Aim:
Repeat the listing below starting with the line containing "The image size" and going on through the end of the listing. Leave the pictures out of your answer.

Text and item location entries:
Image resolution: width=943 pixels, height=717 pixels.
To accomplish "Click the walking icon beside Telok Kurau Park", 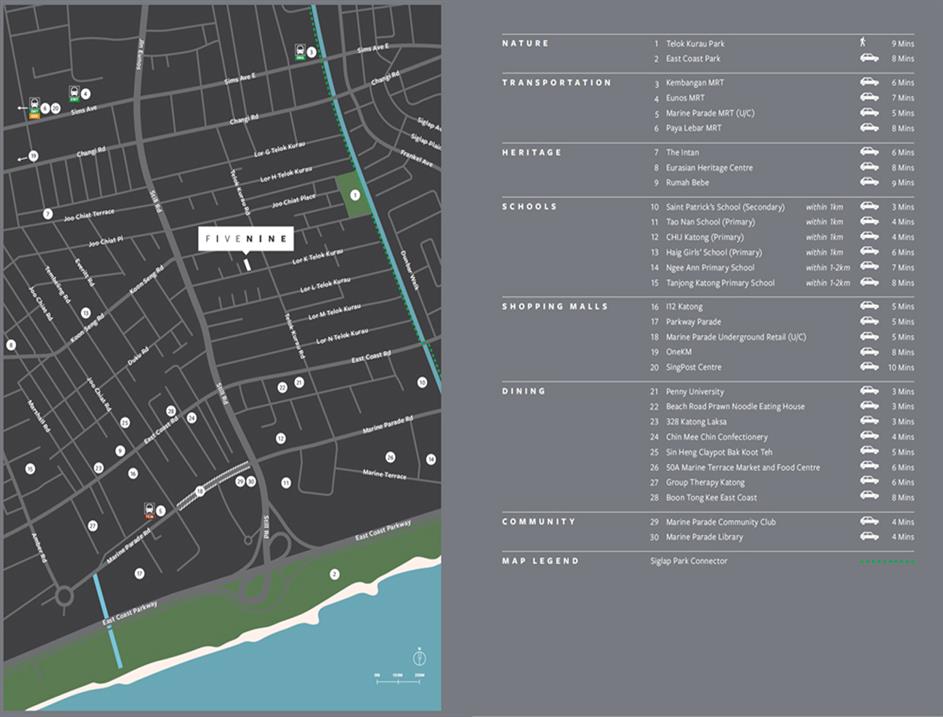I will coord(861,44).
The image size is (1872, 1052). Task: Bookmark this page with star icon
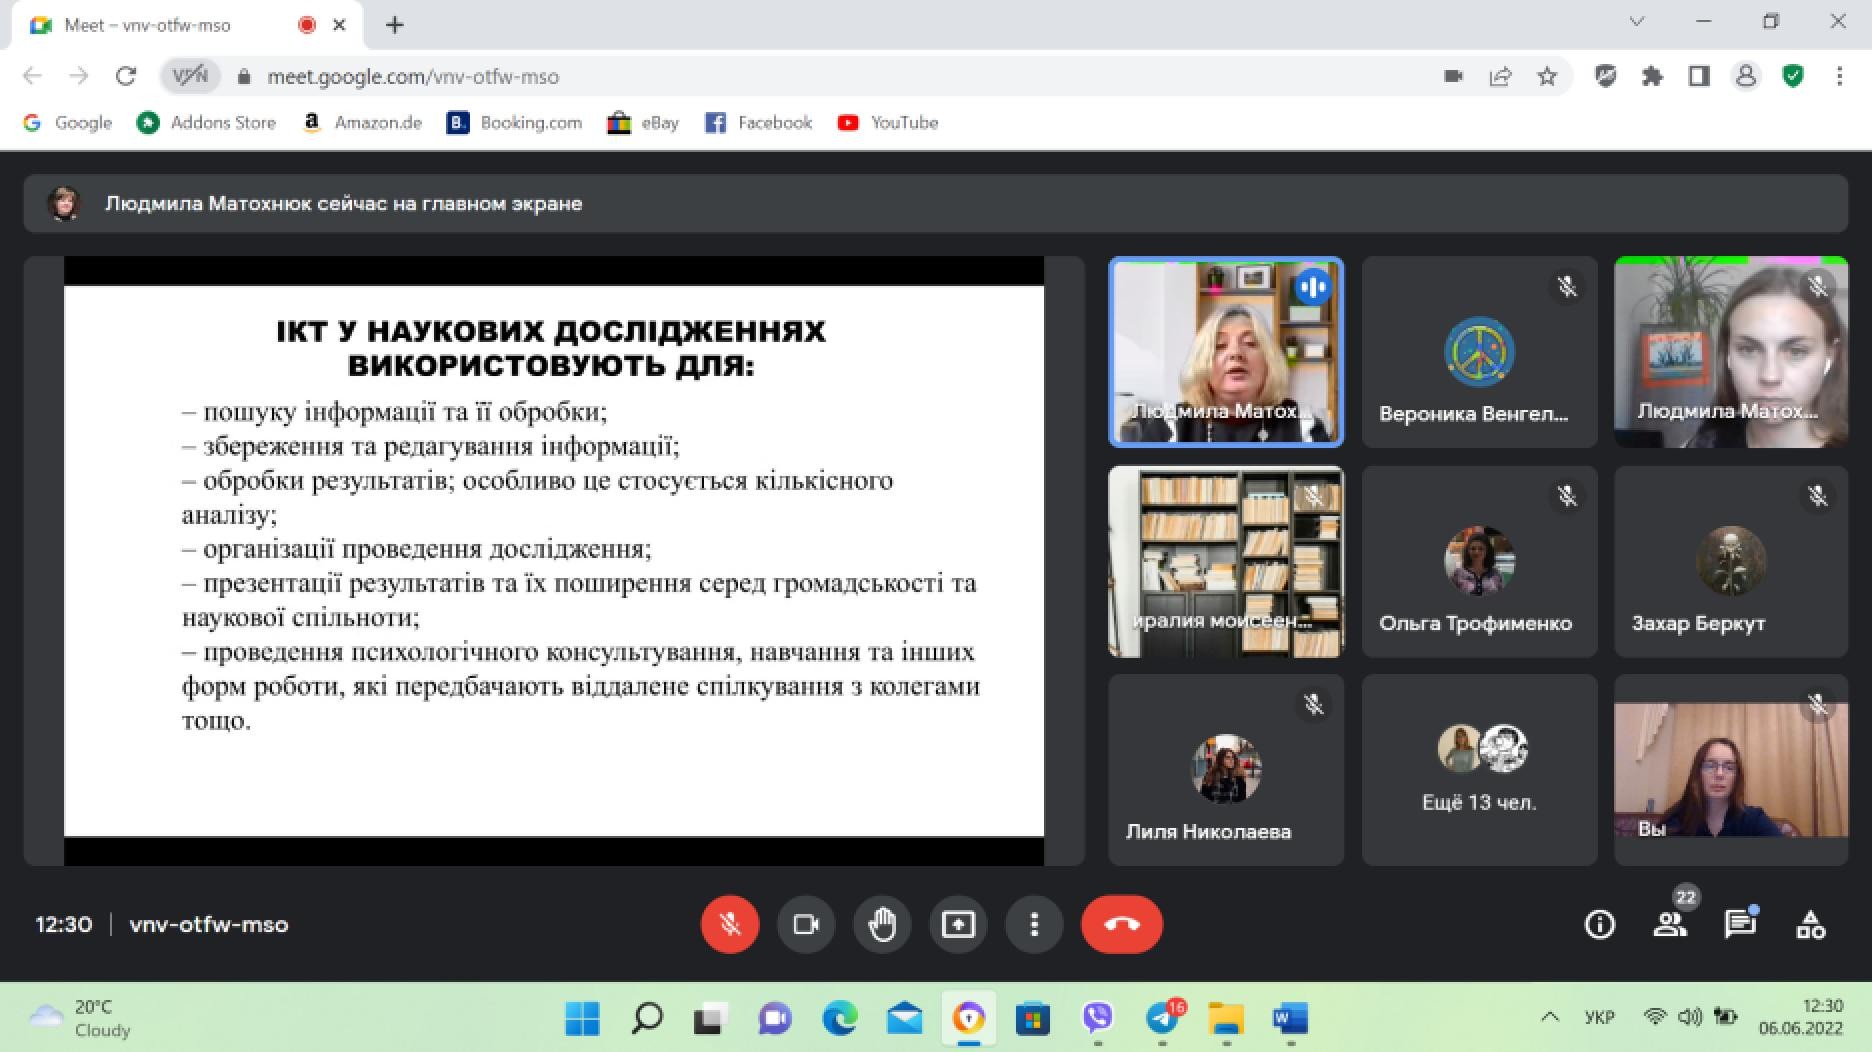pos(1547,76)
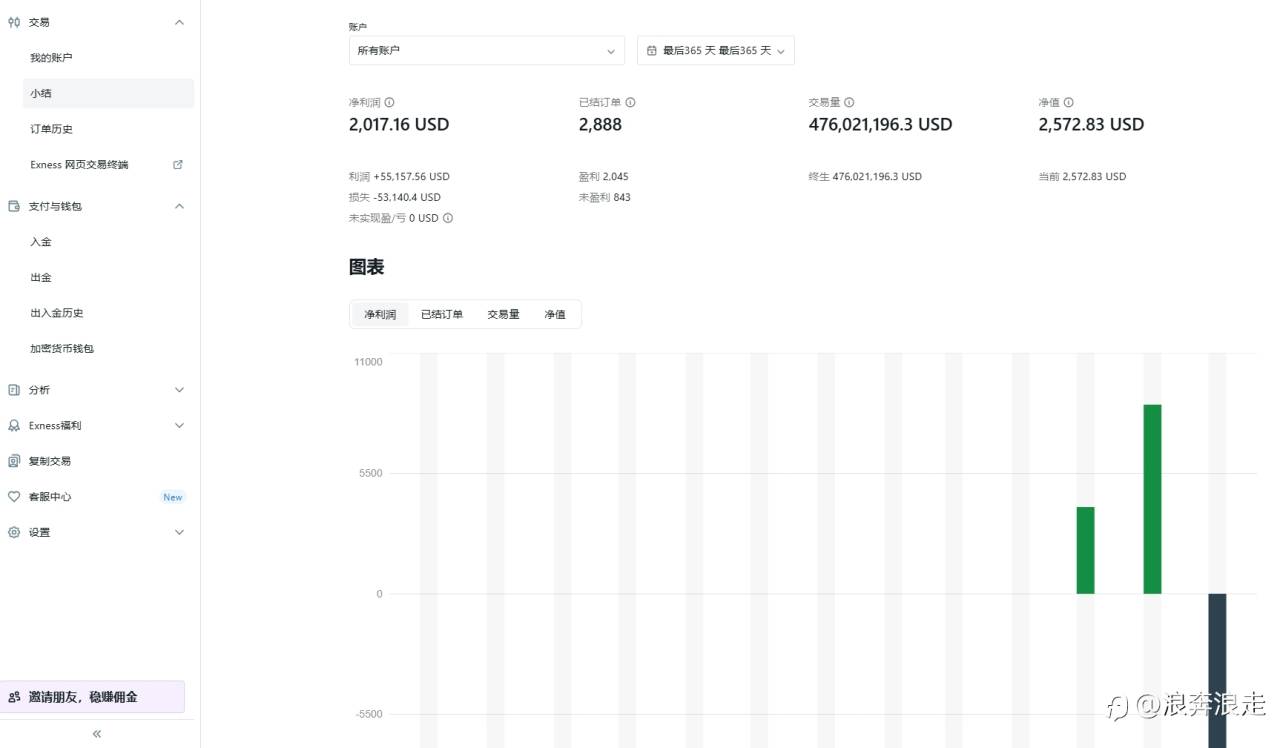Open the 订单历史 page link

click(x=51, y=129)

Result of this exercise:
The image size is (1872, 1052). Task: Bookmark this page with star icon
pos(1547,76)
Open the 订单历史 page link

click(x=51, y=129)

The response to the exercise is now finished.